- **EXERCISE DETAILS**
List every line in the records below that contains the word "header", treating uppercase and lowercase letters as different.

____ DATASET ROWS

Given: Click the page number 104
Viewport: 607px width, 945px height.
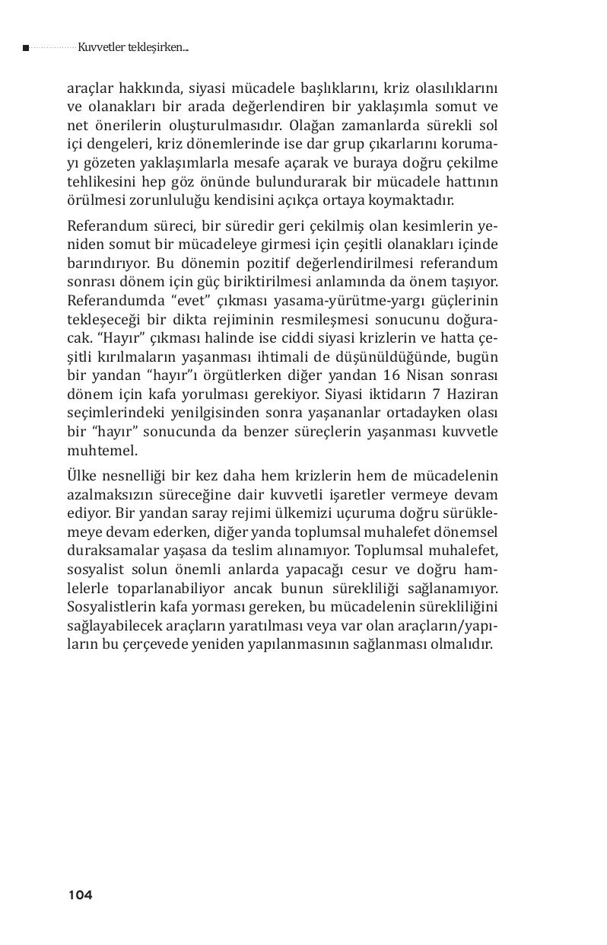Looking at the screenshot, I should click(80, 896).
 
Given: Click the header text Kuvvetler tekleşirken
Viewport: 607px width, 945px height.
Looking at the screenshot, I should click(132, 48).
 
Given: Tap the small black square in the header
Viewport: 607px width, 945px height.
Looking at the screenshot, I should click(26, 48).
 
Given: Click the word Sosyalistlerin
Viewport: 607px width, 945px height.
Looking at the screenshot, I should click(114, 606).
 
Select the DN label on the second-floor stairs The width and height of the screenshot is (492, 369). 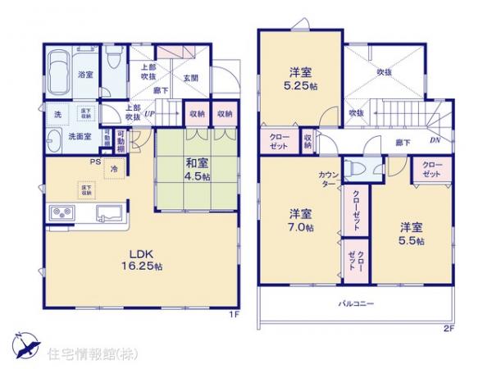tap(434, 140)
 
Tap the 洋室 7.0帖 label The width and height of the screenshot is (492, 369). tap(299, 219)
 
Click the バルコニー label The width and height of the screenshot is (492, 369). tap(357, 303)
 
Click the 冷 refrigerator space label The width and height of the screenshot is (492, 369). tap(114, 171)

________

- **RESULT OF THE TASK**
Given: Click the header text Kuvvetler tekleşirken
Given: Tap the small black square in the header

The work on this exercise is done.